Was it important for you to have other women to look up to when you were growing up?

Yeah absolutely - I think I sought them out in relatives and teachers and my friends parents - particularly from a creative aspect it is always so fascinating to see how women have carved out their own path and way of doing things.

We feel that often women are exposed to unnecessary competition with each other and struggle with the pressure to live up to the standards of other women. One of the reasons that we started this series of blogs was to celebrate the women who inspire us and encourage women and girls to support each other. Do you have any advice or ideas on how we can continue to support our sisters and help every woman thrive?

I try whenever possible to use my platform online to praise the work of other (men and) women in creative fields if I like their work and what they're doing - why wouldn't you? I use Instagram to post photos of my work and the things I make but I also like to use it a bit like a blog and highlight the work of others just because I want more people to see it and connect with it in the way I have. I think it's so important to be aware of who you're following and exposing yourself to online - if it doesn't inspire you and make you feel positive, don't follow 'em!

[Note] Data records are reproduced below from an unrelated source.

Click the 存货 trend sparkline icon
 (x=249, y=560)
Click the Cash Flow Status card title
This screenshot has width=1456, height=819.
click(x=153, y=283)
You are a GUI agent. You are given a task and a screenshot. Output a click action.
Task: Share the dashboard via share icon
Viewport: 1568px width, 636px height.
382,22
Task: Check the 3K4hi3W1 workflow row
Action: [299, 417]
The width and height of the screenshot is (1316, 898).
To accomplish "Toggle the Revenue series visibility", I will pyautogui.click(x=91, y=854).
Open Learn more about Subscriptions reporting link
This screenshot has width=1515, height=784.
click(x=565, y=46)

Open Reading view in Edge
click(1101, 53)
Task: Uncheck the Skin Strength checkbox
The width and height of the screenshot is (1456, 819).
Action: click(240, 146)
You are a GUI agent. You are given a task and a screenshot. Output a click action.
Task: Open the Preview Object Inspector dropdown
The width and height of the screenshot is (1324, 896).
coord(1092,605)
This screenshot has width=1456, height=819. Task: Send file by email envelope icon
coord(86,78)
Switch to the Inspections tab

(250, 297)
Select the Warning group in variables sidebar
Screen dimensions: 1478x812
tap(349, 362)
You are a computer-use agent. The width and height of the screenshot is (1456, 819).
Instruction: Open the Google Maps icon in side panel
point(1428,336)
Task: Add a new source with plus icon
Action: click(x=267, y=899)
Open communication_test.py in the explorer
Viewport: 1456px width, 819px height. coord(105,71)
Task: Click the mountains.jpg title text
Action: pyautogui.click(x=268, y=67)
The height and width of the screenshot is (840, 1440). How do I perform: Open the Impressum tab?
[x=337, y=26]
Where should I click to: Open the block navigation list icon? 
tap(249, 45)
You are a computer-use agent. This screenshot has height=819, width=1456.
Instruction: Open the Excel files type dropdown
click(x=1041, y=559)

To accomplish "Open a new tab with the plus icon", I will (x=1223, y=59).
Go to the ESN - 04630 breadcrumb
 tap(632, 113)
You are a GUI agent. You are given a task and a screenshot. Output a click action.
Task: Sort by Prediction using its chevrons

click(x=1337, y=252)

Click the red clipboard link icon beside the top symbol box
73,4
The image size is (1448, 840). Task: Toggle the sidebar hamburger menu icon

Can you tell us about any women that you find inspiring and why?

I find myself often turning to women who run their own creative businesses for guidance and sometimes just some advice over a strong drink. It can be a tricky thing to navigate and it can mean the world just to talk to someone who understands and has been there.

What is the best piece of advice you have been given?

Bird by bird - which means, one thing at a time. I'm a sucker for getting overwhelmed and it reminds me to tackle things individually.

What's your biggest hope for gender equality over the next couple of years?

That real change comes into effect - I think a lot of marketing and advertising are using it as a kind of flavour of the month, but I hope the effects are lasting.